◆ DATASET:
>>
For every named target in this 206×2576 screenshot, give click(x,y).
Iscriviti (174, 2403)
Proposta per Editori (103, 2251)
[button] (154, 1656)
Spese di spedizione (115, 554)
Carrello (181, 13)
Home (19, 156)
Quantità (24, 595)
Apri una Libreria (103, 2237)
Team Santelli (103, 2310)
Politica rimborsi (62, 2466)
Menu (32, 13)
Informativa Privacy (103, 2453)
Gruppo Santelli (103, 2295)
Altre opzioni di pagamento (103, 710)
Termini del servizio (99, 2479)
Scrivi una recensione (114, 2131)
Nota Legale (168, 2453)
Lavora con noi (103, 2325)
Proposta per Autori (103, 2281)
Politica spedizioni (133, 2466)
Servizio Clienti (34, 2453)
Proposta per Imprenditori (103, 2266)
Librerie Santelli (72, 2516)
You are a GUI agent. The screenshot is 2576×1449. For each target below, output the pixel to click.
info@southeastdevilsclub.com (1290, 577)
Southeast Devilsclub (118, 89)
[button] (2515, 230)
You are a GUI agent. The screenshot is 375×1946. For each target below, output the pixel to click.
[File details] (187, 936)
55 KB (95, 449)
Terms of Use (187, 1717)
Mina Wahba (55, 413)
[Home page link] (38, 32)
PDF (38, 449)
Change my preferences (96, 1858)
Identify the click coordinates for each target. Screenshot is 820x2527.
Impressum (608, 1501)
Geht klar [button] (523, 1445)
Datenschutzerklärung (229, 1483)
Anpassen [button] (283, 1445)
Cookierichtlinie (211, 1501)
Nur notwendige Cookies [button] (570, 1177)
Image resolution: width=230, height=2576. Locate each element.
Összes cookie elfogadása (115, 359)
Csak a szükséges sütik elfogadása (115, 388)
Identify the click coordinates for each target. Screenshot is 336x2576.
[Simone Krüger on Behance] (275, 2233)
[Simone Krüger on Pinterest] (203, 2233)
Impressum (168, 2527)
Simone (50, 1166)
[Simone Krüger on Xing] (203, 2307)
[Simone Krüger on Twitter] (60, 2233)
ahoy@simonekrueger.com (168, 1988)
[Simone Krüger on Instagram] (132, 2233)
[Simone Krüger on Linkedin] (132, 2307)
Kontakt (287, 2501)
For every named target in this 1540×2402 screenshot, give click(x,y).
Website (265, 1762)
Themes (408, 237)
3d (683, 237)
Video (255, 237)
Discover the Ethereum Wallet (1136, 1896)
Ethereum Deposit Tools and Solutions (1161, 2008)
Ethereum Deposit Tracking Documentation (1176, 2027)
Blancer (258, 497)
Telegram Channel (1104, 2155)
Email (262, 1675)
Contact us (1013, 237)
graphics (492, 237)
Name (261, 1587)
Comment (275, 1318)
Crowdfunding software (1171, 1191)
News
<<
◆ GOAL OF THE EXERCISE: Return the data in its entirety, exactly as given.

◆ WRITTEN REPLY:
For every named target in this 206×2576 screenshot, give click(x,y).
Iscriviti (174, 2403)
Proposta per Editori (103, 2251)
[button] (154, 1656)
Spese di spedizione (115, 554)
Carrello (181, 13)
Home (19, 156)
Quantità (24, 595)
Apri una Libreria (103, 2237)
Team Santelli (103, 2310)
Politica rimborsi (62, 2466)
Menu (32, 13)
Informativa Privacy (103, 2453)
Gruppo Santelli (103, 2295)
Altre opzioni di pagamento (103, 710)
Termini del servizio (99, 2479)
Scrivi una recensione (114, 2131)
Nota Legale (168, 2453)
Lavora con noi (103, 2325)
Proposta per Autori (103, 2281)
Politica spedizioni (133, 2466)
Servizio Clienti (34, 2453)
Proposta per Imprenditori (103, 2266)
Librerie Santelli (72, 2516)
You are a GUI agent. The screenshot is 2576×1449. For each target below, output the pixel to click.
info@southeastdevilsclub.com (1290, 577)
Southeast Devilsclub (118, 89)
[button] (2515, 230)
You are a GUI agent. The screenshot is 375×1946. For each target below, output the pixel to click.
[File details] (187, 936)
55 KB (95, 449)
Terms of Use (187, 1717)
Mina Wahba (55, 413)
[Home page link] (38, 32)
PDF (38, 449)
Change my preferences (96, 1858)
Identify the click coordinates for each target. Screenshot is 820x2527.
Impressum (608, 1501)
Geht klar [button] (523, 1445)
Datenschutzerklärung (229, 1483)
Anpassen [button] (283, 1445)
Cookierichtlinie (211, 1501)
Nur notwendige Cookies [button] (570, 1177)
Image resolution: width=230, height=2576. Locate each element.
Összes cookie elfogadása (115, 359)
Csak a szükséges sütik elfogadása (115, 388)
Identify the click coordinates for each target. Screenshot is 336x2576.
[Simone Krüger on Behance] (275, 2233)
[Simone Krüger on Pinterest] (203, 2233)
Impressum (168, 2527)
Simone (50, 1166)
[Simone Krüger on Xing] (203, 2307)
[Simone Krüger on Twitter] (60, 2233)
ahoy@simonekrueger.com (168, 1988)
[Simone Krüger on Instagram] (132, 2233)
[Simone Krüger on Linkedin] (132, 2307)
Kontakt (287, 2501)
For every named target in this 1540×2402 screenshot, give click(x,y).
Website (265, 1762)
Themes (408, 237)
3d (683, 237)
Video (255, 237)
Discover the Ethereum Wallet (1136, 1896)
Ethereum Deposit Tools and Solutions (1161, 2008)
Ethereum Deposit Tracking Documentation (1176, 2027)
Blancer (258, 497)
Telegram Channel (1104, 2155)
Email (262, 1675)
Contact us (1013, 237)
graphics (492, 237)
Name (261, 1587)
Comment (275, 1318)
Crowdfunding software (1171, 1191)
News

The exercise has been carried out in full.